The problem is not just the lack of jobs, the endless cycle of internships, it's the lack of quality jobs without benefits. It's the lifestyle of taking part-time jobs just to make ends meet. It's about millions of men, not being able to provide for a family, and independent women not able to find men with their levels of education & ambition. It's about having bosses that aren't able to keep up with the pace of change and quitting companies who don't believe in innovation or collaborative work environments. 

 

This results in a lot of young people having to move back home multiple times and depend more on family for support: 

 

In Italty: 

  • "Bamboccioni" ("big dummy boys") - describes Italian men in their 20s and 30s who still live with their parents. 

In the UK: 

  • The "yo-yo generation" of young people in the UK that move back home after university.

In West Africa: 

  • In West Africa, "youthmen" are young men who haven't yet attained adulthood in society's eyes. 

In Japan and the US: 

Meanwhile, "freeters" in Japan and "slackers" in the US describe a legion of young people unable or unwilling to get a "proper" job.

 

So next time you think of Millennials as cyber-addicts who have no sense of responsibility, drive and who have a sense of privilege, remember the world we are faced with and the adaptation we have needed to make in order to survive.
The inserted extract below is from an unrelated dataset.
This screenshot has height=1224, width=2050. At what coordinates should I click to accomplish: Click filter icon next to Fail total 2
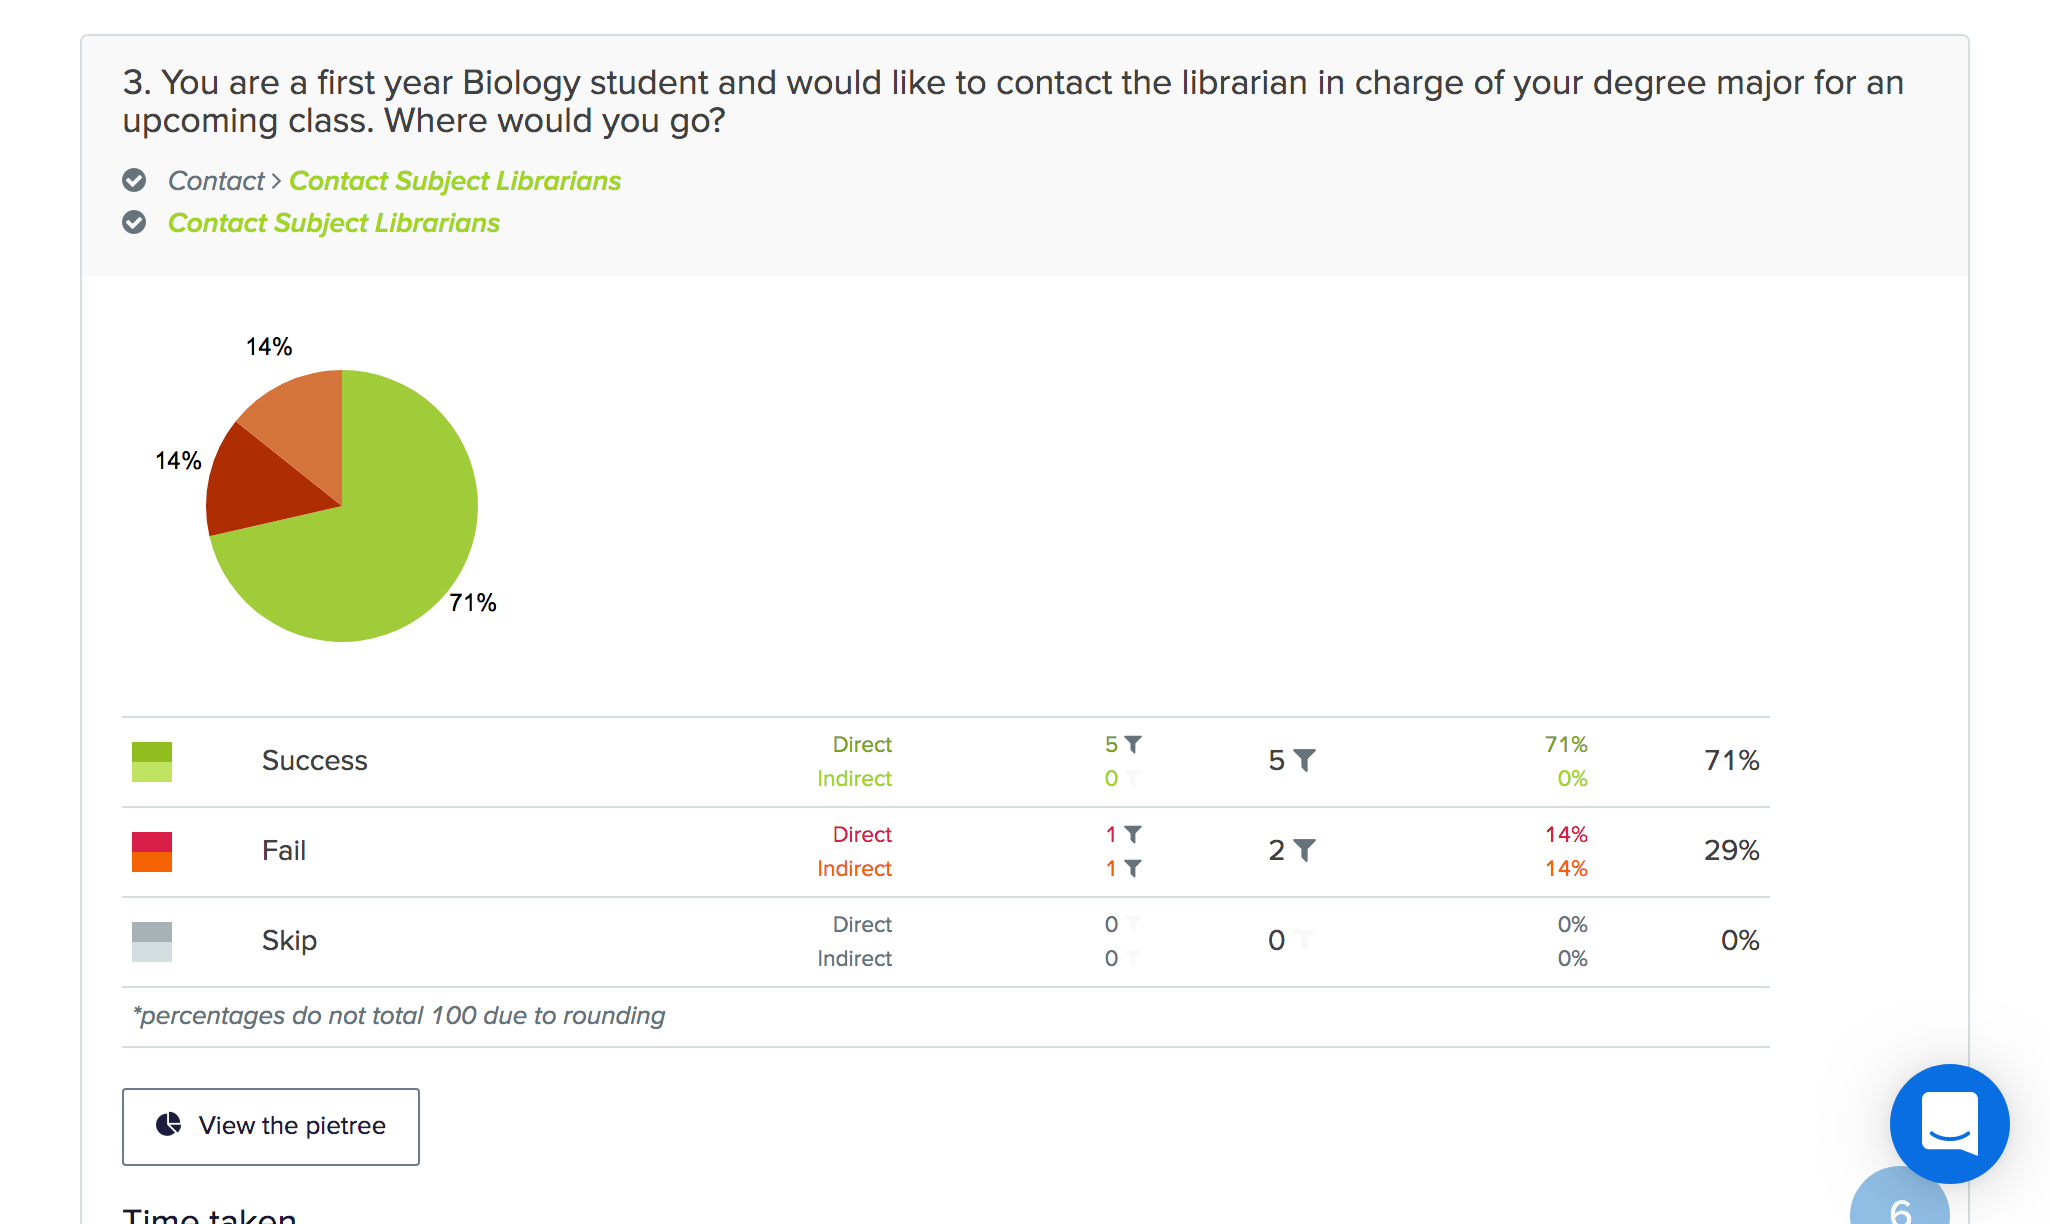[1305, 851]
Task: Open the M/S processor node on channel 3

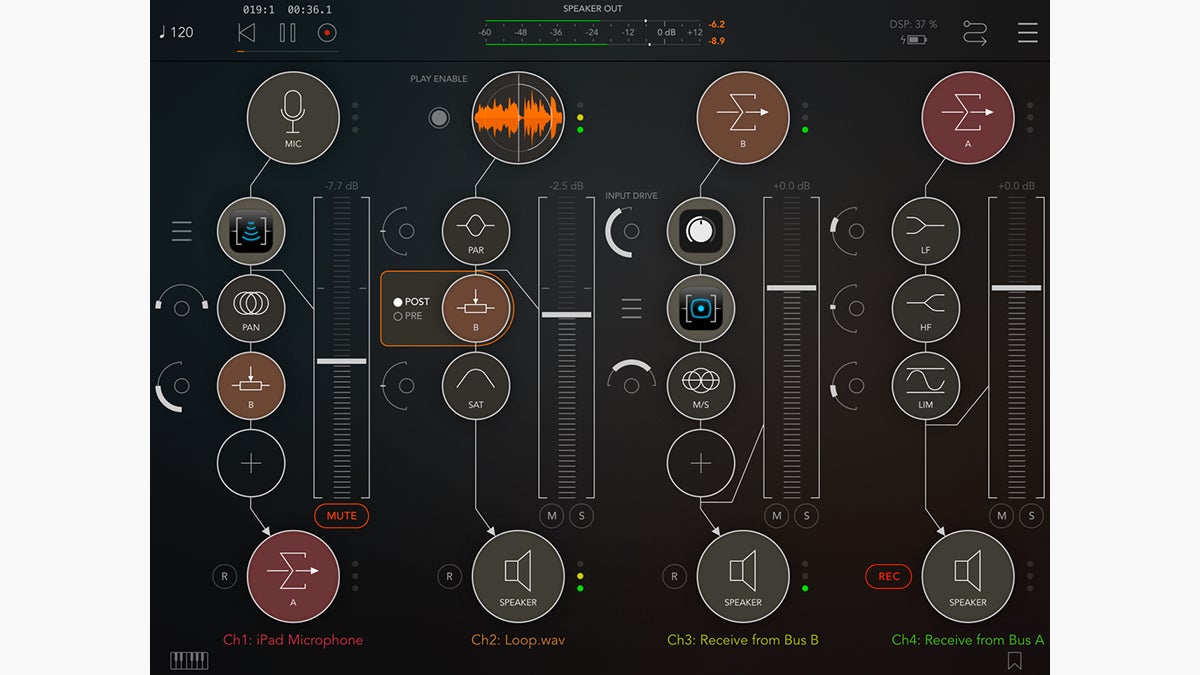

We look at Baby-boomers as a generation who had it easy at work, where a bit of ambition actually went a long way. 

 

The reality for us Millennials on the lower half of the spectrum is actually the following: 

  • Many of us won't own our own houses. 
  • Many of us won't have children for economic reasons. 
  • Many of us won't be able to plan for retirement properly or save up anything for our old age. (we recognize old age pensions may no longer exist at that time)
  • Many of us won't get married or will get married later in life (after 40). 
  • Many of us will change jobs, have trouble finding jobs, and change careers 10 times or more. 
  • Many of us will experience a life of continual transition, and will not experience the nuclear family stability of 2 full-time parents who work with 2.5 kids. 

 

The experience of "Waithood", is a whole new stage of life, an abyss between college and our professional lives, where some of us will squander (or innovate) the best years of our life or choose to become entrepreneurs instead and work in startups, to work to create a world that contributes to a post-capitalistic world. For most of us in Waithood, the social consequencesare quite dire. 

 

In some cultures, this means Millennial aren't even considered adults or have the potential to find a partner and lead what was once considered a "normal" life. This isn't a lifestyle choice, this is a reflection of the economies we live in, the hyper-educated societies we compete in and changing values in a hyper-corporate civilization where the ideal of equal opportunity & meritocracy is dead. A world, where the middle class is not what it once was, while the gap between the top 1% and the bottom 80% continues to grow every year. Millennials live in a time when institutionalized inequality is normal and when new techno-castes will be born. 

 

Millennials basically have grown up in a world where capitalism is showing signs of failing and have gotten the short-end of the stick, just like their children will get the short end of the stick environmentally, with rising temperatures leading to more migrants and more crisis among the world's poor.